A very pregnant woman came to my desk today. She was enormous enough to populate a small country. We talked about pregnancy and all the lovely accompanying conditions of that not so delicate condition. Though it definitely has been awhile since I’ve been pregnant, my youngest, a son now grown, certainly put more than the average wear and tear on my poor body.
Unpregnant, I have a bladder roughly the size of a lima bean but when I was fully “in bloom” that tiny bladder could hold about ¼ of a teaspoon at a time. Especially toward the end. And ladies, you know how it is at night. As soon as the sun goes down, the path to the bathroom becomes well-trodden.

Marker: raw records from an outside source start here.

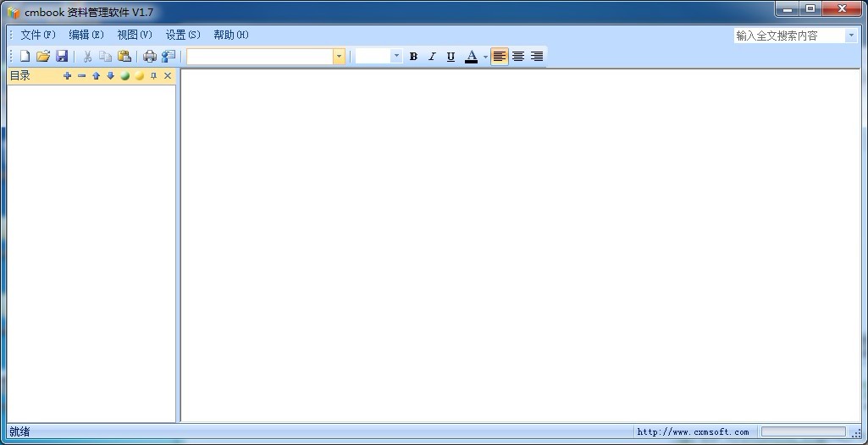868x445 pixels.
Task: Visit the www.cxmsoft.com link in status bar
Action: tap(693, 432)
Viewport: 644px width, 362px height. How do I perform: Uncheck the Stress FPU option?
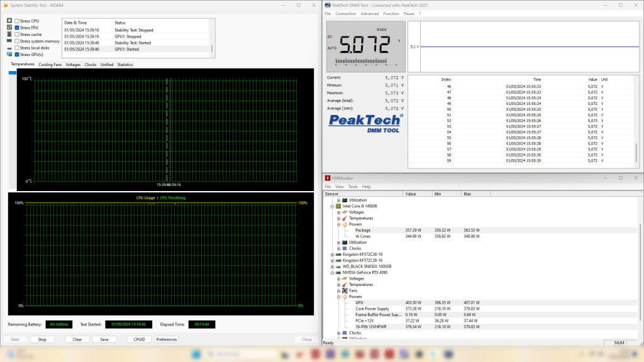click(17, 28)

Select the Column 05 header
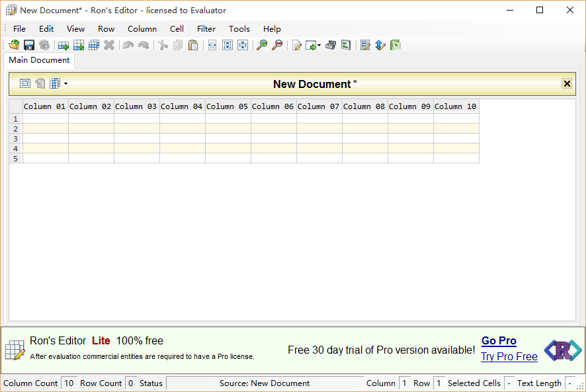pos(228,106)
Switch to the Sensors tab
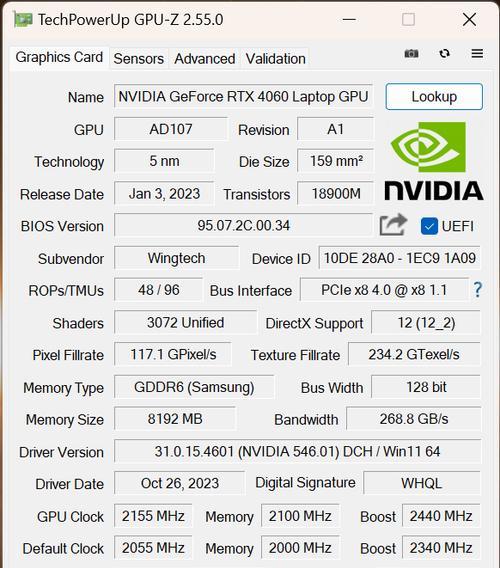The width and height of the screenshot is (500, 568). coord(139,59)
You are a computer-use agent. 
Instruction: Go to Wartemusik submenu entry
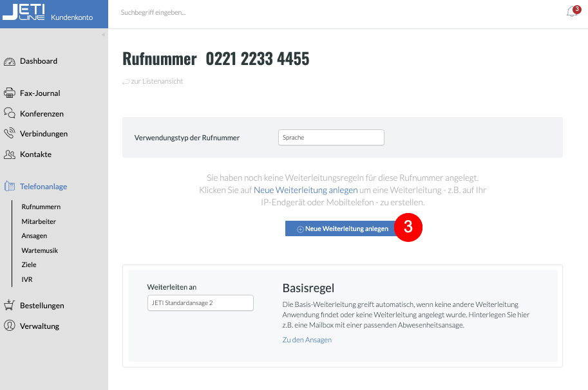[x=40, y=250]
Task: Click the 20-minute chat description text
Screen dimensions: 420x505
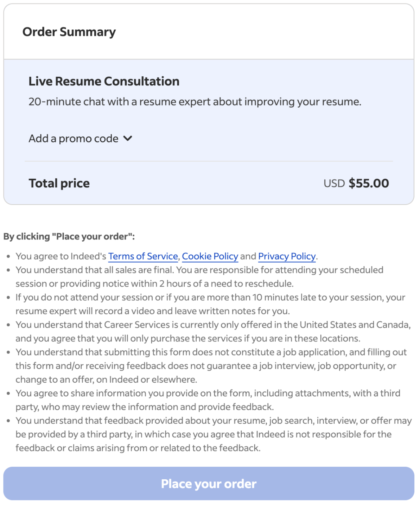Action: (x=195, y=102)
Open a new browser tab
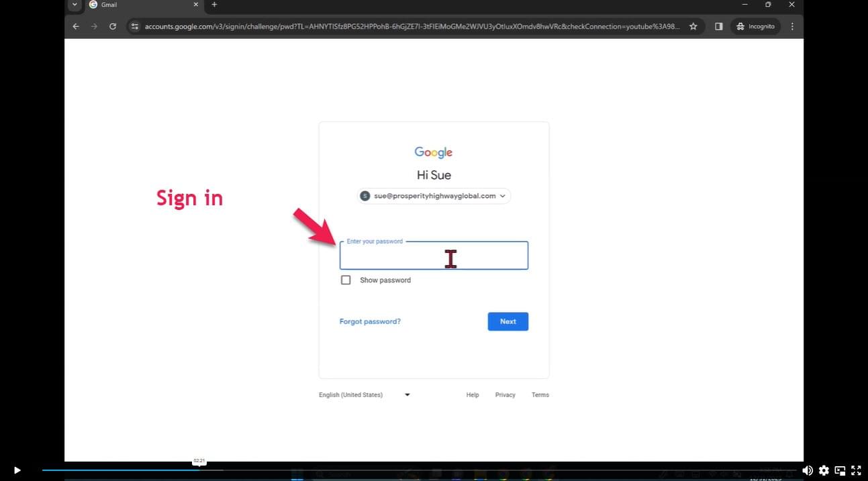This screenshot has width=868, height=481. (x=214, y=5)
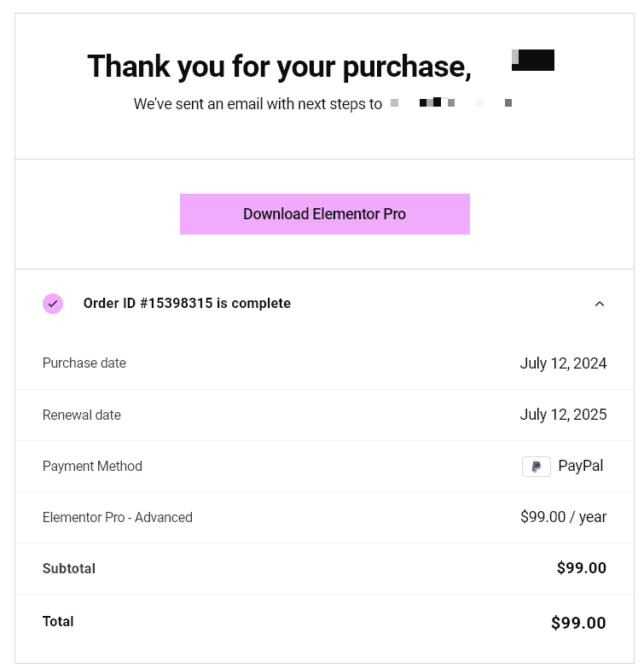Click the Renewal date label
The height and width of the screenshot is (668, 644).
pyautogui.click(x=82, y=415)
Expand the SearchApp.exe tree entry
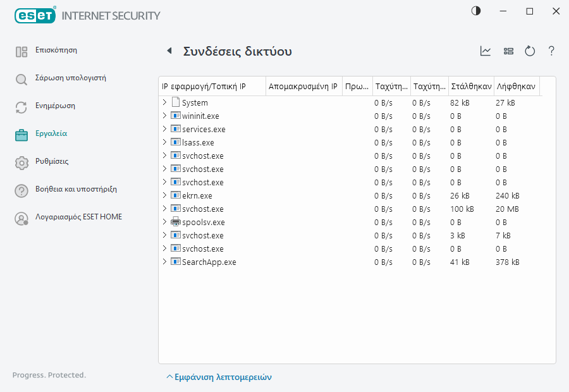The width and height of the screenshot is (569, 392). tap(164, 262)

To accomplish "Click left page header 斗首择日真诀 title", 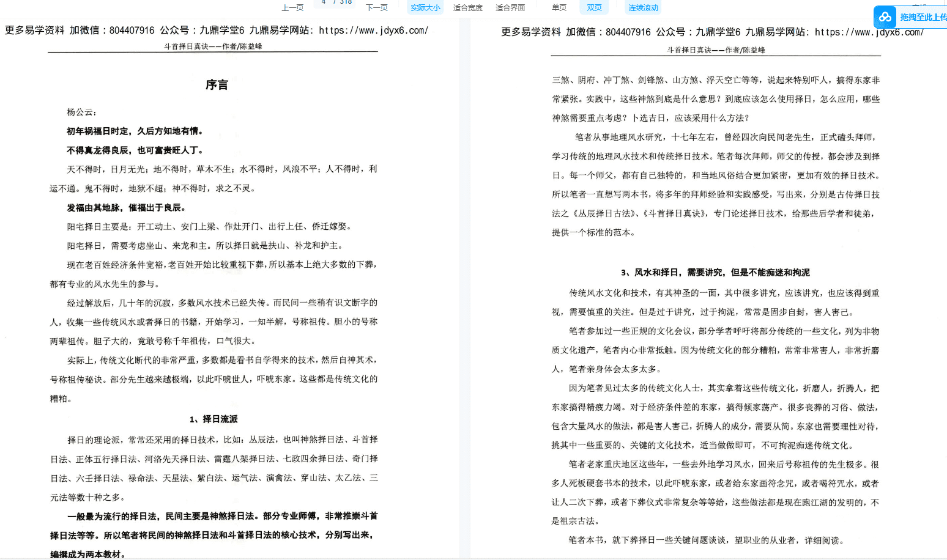I will point(213,46).
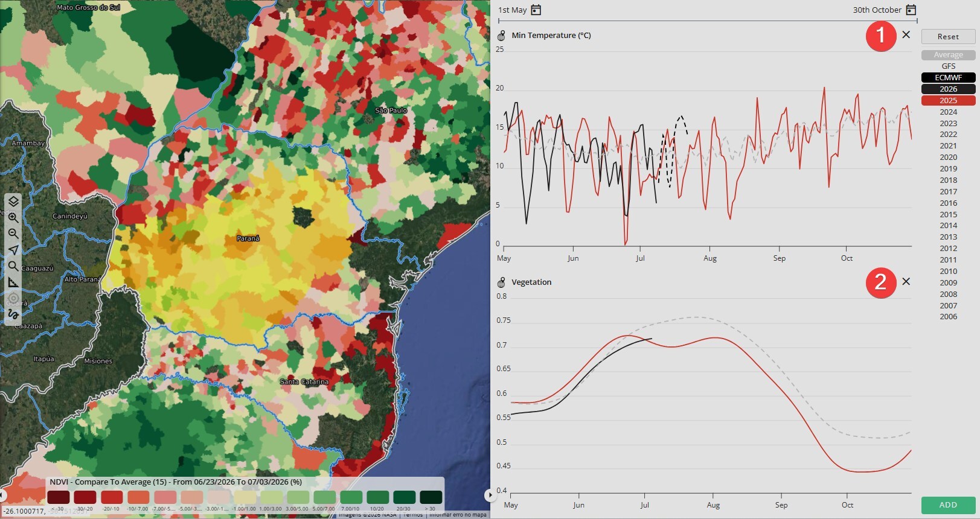Collapse the chart panel with right arrow

488,495

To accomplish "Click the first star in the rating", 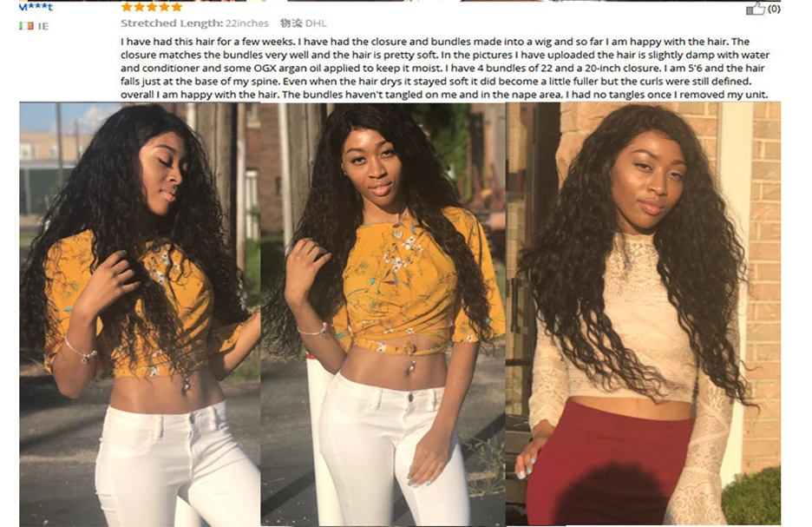I will 127,7.
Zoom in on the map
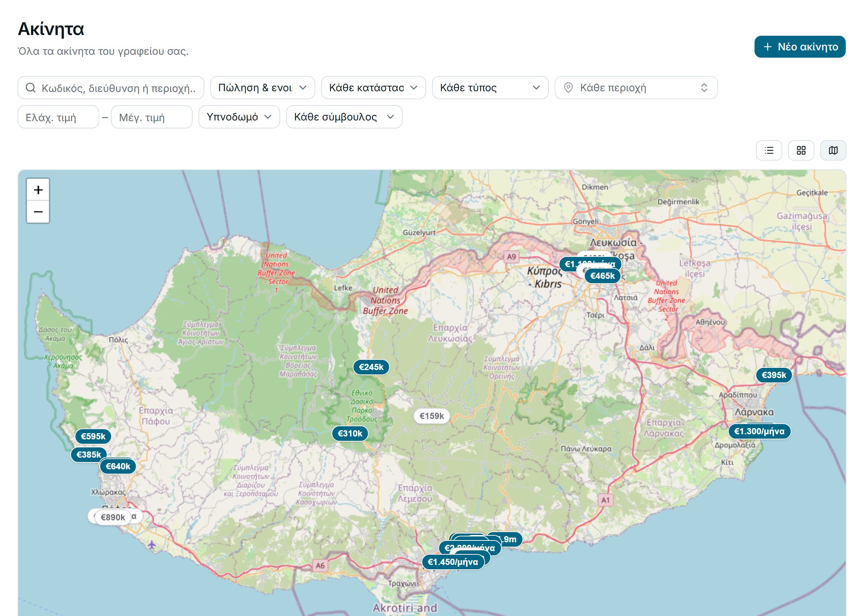864x616 pixels. tap(38, 190)
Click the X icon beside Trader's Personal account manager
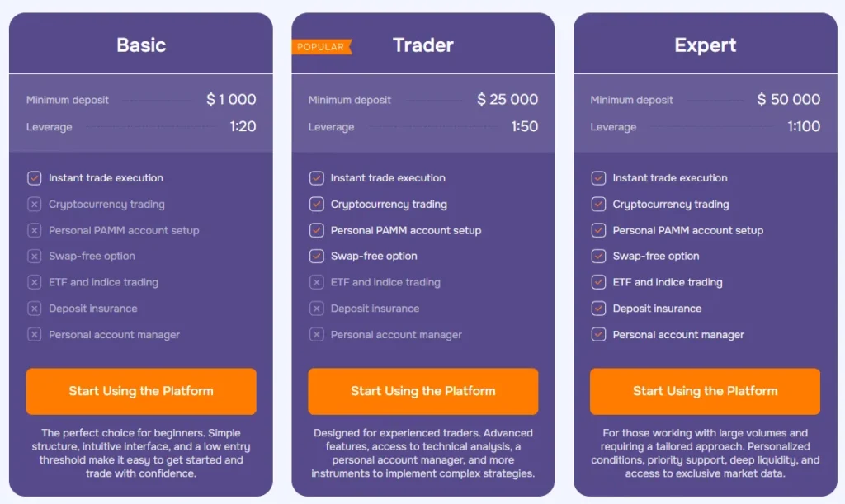This screenshot has width=845, height=504. tap(316, 335)
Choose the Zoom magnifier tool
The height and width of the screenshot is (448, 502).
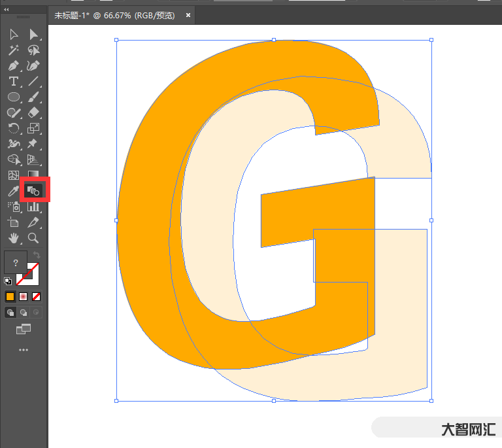click(34, 238)
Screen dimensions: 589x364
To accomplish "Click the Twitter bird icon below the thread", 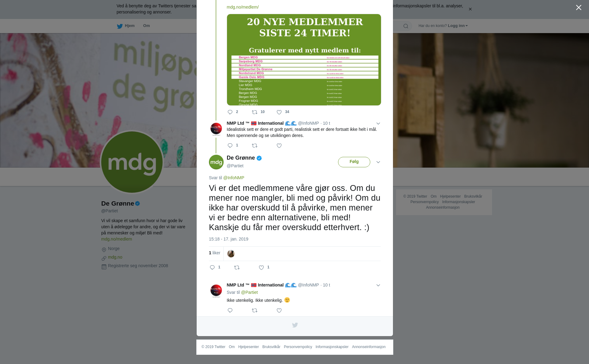I will (x=295, y=325).
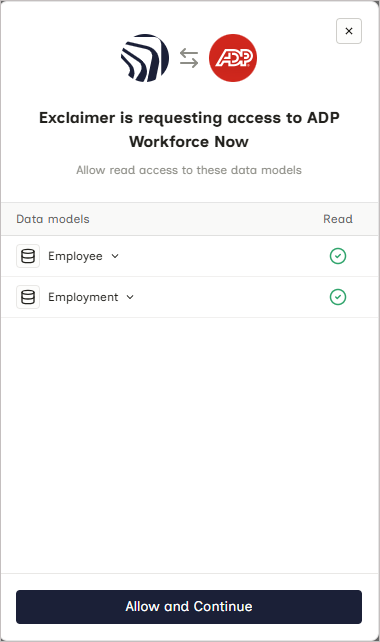Click the 'Workforce Now' heading line
Viewport: 380px width, 642px height.
point(189,142)

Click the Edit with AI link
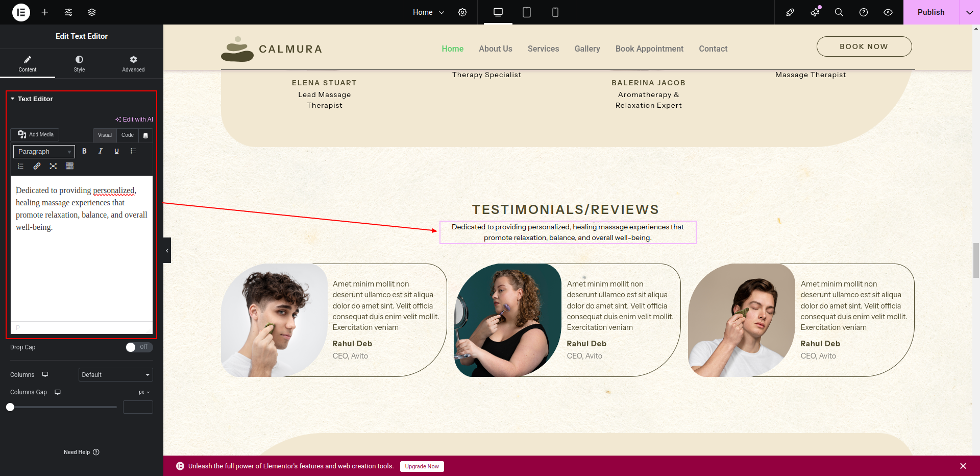coord(134,120)
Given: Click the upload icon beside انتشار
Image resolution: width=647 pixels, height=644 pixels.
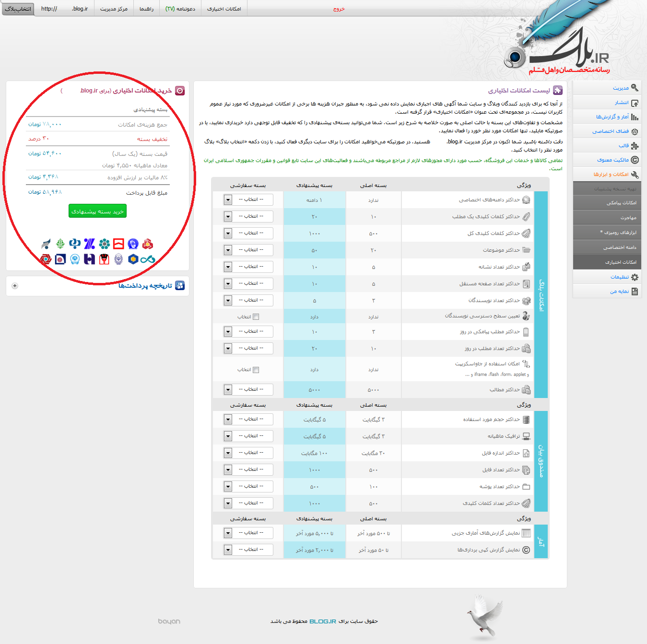Looking at the screenshot, I should click(635, 103).
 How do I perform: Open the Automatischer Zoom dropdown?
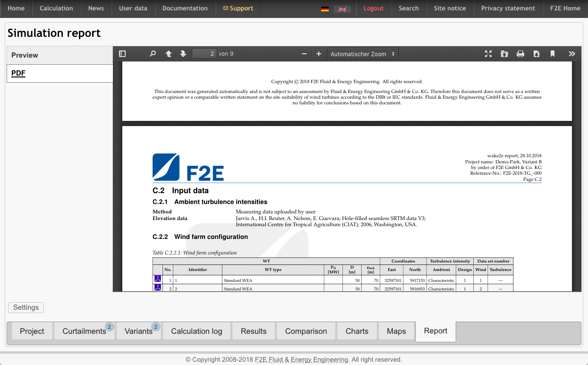[x=362, y=53]
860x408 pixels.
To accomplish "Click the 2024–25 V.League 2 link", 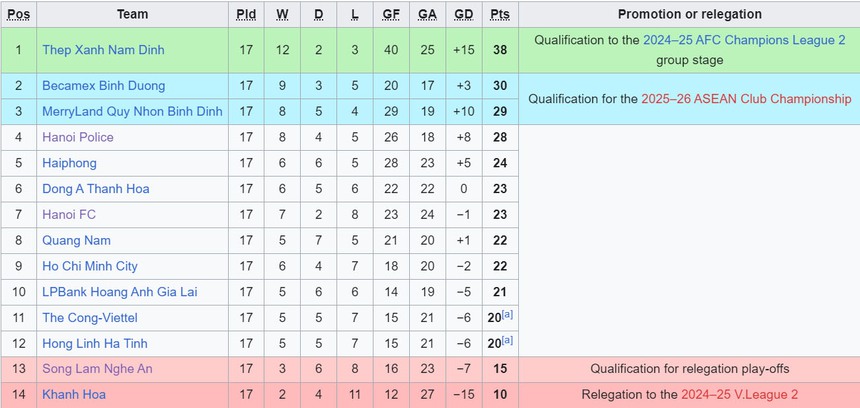I will tap(739, 394).
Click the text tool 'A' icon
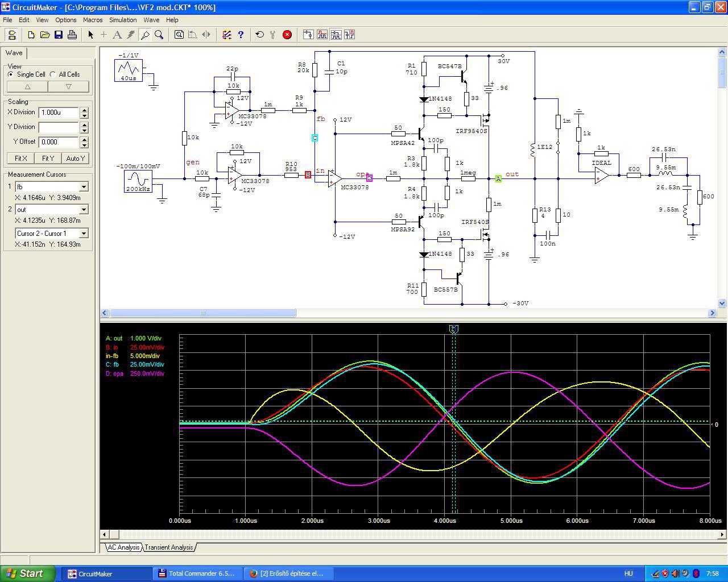 [x=117, y=35]
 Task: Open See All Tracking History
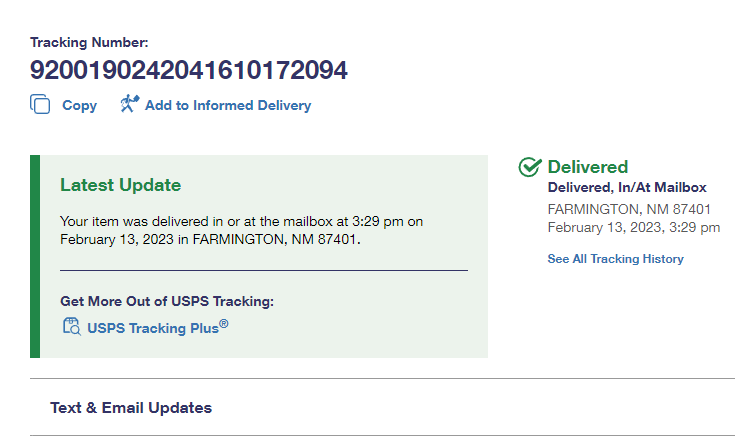(615, 259)
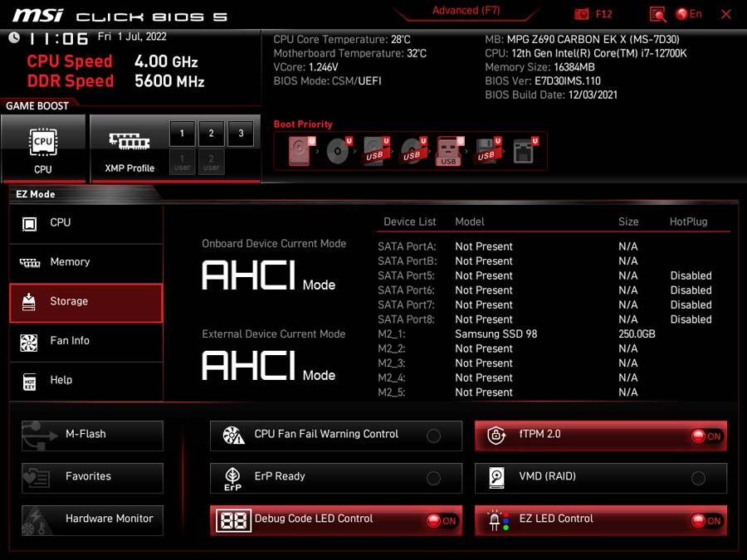Click the network boot device icon

524,151
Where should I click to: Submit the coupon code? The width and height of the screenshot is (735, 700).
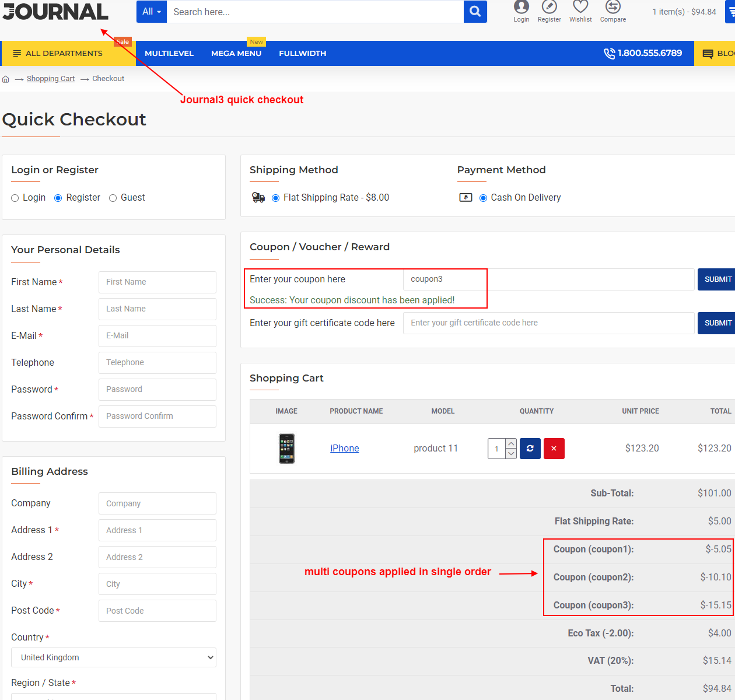coord(717,279)
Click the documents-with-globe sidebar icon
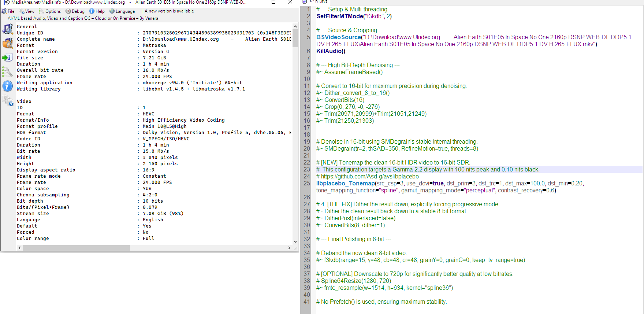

I slept closest to the bathroom and all through the multiple trips each night, I usually didn’t turn on the light or flush so as not to disturb the father of my soon to emerge child. As I perched in the dark on the throne one night toward the end of my pregnancy, I became aware that I was not alone. Aside from the snoring from the bed, I was fully confident no one else should be in the bathroom with me. Besides, I reasoned to myself, the bathroom was tiny, Spartan even. Shower stall, toilet and sink. That’s it. Just the bare basics. There was no room for another person. So what was THAT that just dashed across my feet?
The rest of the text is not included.